*What you need to do*:
Could you print, exactly and without pictures, only the lines from the one with "This screenshot has" through the end of the records below?
───── Supplied data ─────
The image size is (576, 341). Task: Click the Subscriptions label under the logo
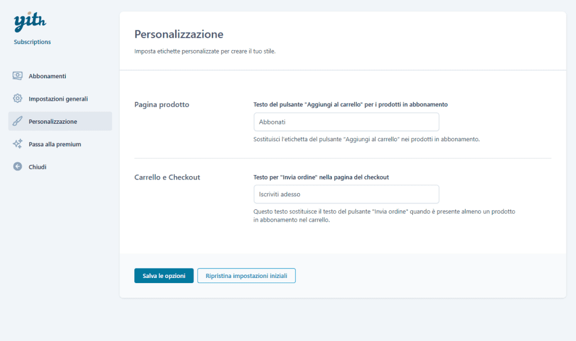coord(32,42)
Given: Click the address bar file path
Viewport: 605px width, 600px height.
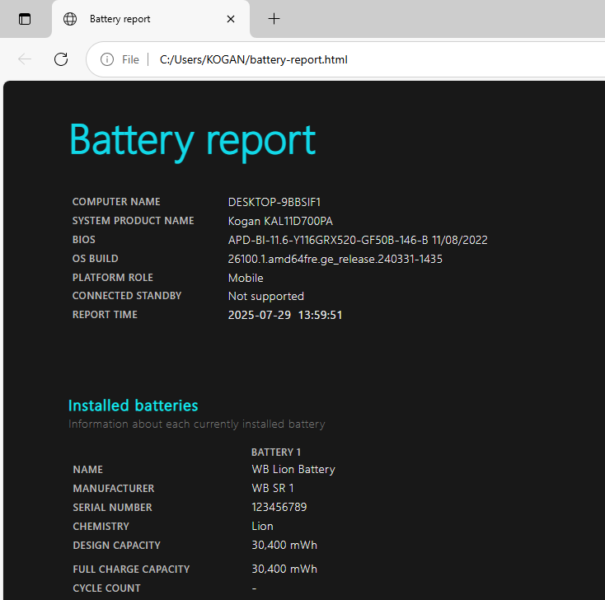Looking at the screenshot, I should point(254,59).
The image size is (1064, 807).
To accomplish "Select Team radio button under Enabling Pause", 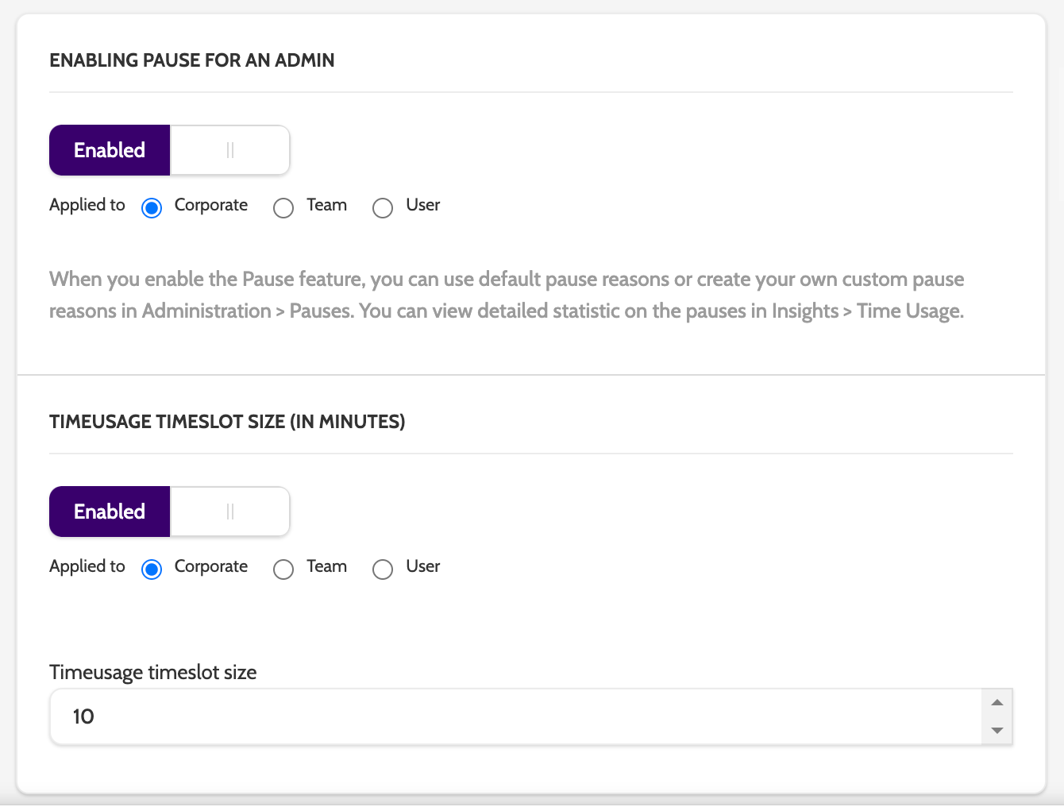I will click(x=283, y=208).
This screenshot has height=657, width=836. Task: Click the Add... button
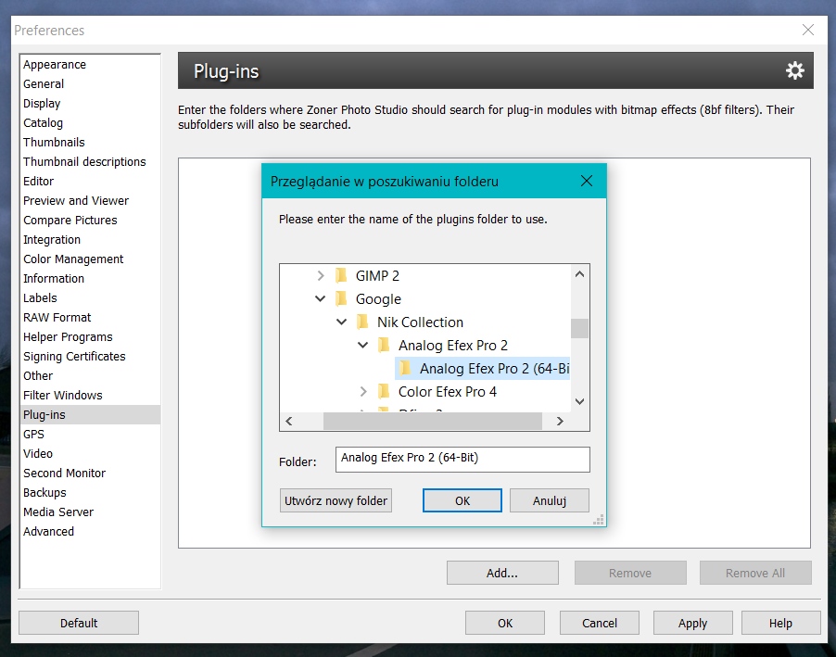click(501, 573)
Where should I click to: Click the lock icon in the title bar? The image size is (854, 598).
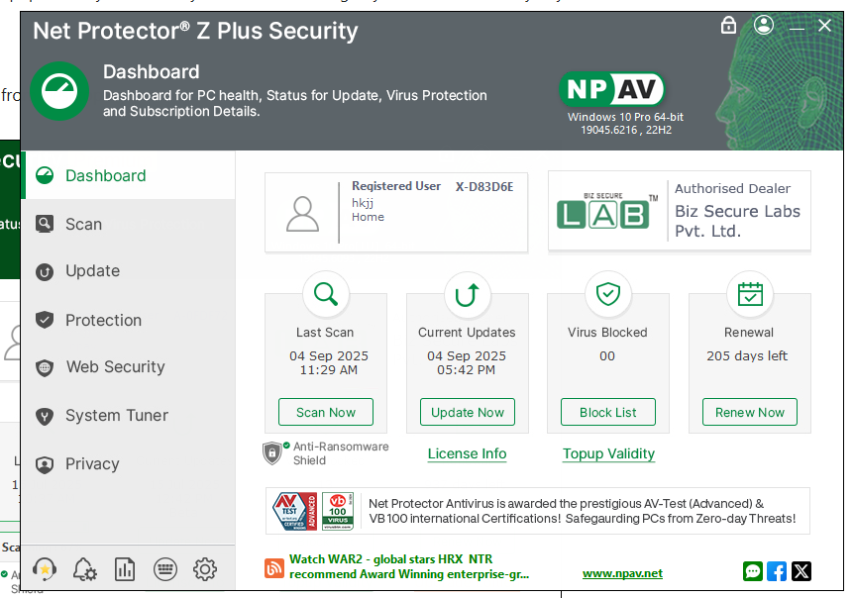click(x=729, y=26)
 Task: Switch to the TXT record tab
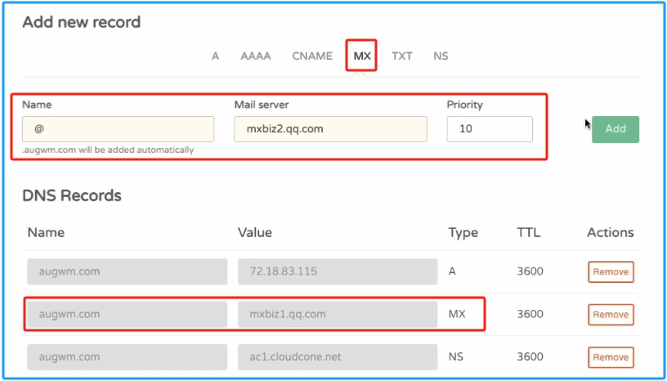click(x=401, y=56)
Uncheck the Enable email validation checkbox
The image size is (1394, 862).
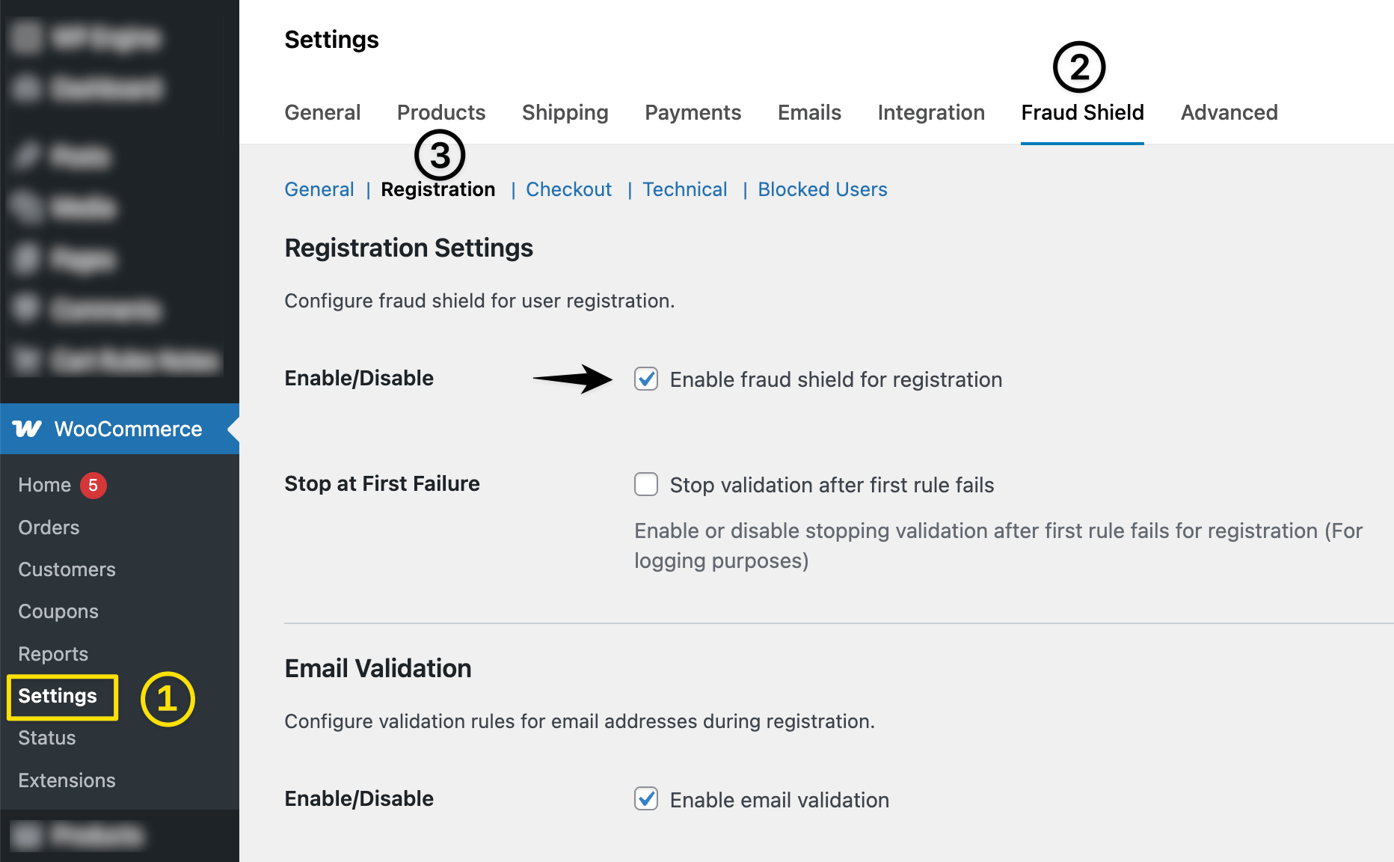pos(646,799)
─────
*Answer to the problem*:
This screenshot has height=657, width=836. Task: Click the Add... button
click(501, 573)
Where should I click to: Click the lock icon in the title bar? The image size is (854, 598).
click(x=729, y=26)
 Task: Switch to the TXT record tab
click(x=401, y=56)
Uncheck the Enable email validation checkbox
The image size is (1394, 862).
pos(646,799)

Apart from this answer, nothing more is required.